11 July 2010…Sulfide!!!

We began the day with a CTD cast at our main sampling station, which we are calling LIDZ-1.  We fired a niskin bottle just to check and found that the bottom water smelled strongly of hydrogen sulfide.  So we missed the “suboxic” bottom water region somewhere between our first and second sampling sites.  No matter – we collected core samples and did CTD casts at three locations (shallow, middle, deep), anchored at our main station, and began our pump collection at eight depths.  We had fine-smelling sulfide up to 11 meters depth. 

Maryland Sea Grant REU Steven Aragon updating the sample log

After we finished and got our samples packed away safely we took a short break to watch the end of the World Cup finals.  Then we dove back in to finish processing sediment core incubations, bacteria production measurements, sulfate respiration measurements, DNA samples, and bacteria and virus cell count filters, and the copepod team ran more zooplankton incubation experiments.

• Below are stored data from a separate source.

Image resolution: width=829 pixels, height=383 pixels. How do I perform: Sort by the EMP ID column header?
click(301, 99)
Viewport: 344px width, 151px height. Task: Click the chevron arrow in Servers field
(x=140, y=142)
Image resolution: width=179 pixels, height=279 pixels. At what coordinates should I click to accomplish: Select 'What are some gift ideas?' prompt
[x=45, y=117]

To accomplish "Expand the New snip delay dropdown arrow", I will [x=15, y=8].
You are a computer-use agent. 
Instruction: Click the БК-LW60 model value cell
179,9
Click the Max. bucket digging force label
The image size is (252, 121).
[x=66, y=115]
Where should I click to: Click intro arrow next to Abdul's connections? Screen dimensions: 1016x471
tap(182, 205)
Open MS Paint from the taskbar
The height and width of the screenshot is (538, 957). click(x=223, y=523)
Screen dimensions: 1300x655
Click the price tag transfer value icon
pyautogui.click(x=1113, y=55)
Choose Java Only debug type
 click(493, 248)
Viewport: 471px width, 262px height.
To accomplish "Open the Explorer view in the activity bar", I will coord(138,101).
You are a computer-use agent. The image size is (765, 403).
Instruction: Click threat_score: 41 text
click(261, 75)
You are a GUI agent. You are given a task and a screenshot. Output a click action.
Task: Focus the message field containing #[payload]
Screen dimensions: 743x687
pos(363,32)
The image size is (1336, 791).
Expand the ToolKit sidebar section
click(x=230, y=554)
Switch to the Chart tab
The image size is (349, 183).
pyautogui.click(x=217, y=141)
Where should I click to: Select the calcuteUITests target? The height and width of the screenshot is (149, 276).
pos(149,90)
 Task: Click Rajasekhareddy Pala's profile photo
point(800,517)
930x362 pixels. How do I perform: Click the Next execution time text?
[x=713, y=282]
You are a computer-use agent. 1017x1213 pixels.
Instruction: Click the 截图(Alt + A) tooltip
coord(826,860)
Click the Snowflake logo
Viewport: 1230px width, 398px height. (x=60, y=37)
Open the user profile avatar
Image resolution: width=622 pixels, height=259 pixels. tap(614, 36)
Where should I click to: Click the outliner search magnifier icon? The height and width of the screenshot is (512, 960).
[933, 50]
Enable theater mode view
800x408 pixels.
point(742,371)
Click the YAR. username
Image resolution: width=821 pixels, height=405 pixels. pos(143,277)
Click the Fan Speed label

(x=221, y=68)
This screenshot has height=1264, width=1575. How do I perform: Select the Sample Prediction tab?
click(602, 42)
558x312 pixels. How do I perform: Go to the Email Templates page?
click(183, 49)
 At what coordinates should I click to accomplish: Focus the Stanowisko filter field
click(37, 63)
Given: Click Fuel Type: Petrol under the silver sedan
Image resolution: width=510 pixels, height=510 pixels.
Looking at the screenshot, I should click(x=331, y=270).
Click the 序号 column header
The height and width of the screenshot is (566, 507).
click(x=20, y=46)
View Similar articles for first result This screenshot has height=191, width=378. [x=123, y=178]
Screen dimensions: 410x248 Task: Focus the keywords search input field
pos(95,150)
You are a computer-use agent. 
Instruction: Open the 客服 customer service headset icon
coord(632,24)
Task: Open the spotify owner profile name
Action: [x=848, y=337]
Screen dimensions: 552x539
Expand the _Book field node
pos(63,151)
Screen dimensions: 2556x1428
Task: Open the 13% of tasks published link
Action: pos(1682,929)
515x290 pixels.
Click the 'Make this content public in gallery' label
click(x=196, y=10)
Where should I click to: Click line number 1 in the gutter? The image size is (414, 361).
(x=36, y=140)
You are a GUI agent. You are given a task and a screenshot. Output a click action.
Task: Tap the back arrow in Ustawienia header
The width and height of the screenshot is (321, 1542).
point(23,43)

That evening we convened to decide on our next station.  We are interested in the succession of microbial metabolism in the bottom waters as they go from oxic to suboxic to anoxic to sulfidic.  During this succession the microbes change how they respire, or metabolically burn, organic matter.  They start out using oxygen (like we do), then switch to nitrate if it is available. 

Ted Hermann and Alex Wolverton of Cornell U. taking an RNA sample for metatranscriptomic analysis

After that they switch to oxidized manganese and iron if they are available.  And finally, when there are no other oxidants around they switch to sulfate – and when they do they produce hydrogen sulfide – a noxious gas that smells like rotten eggs.   So for our next station we decided to search for bottom water that had no oxygen and no hydrogen sulfide.  We set our plan with the captain and hit the rack.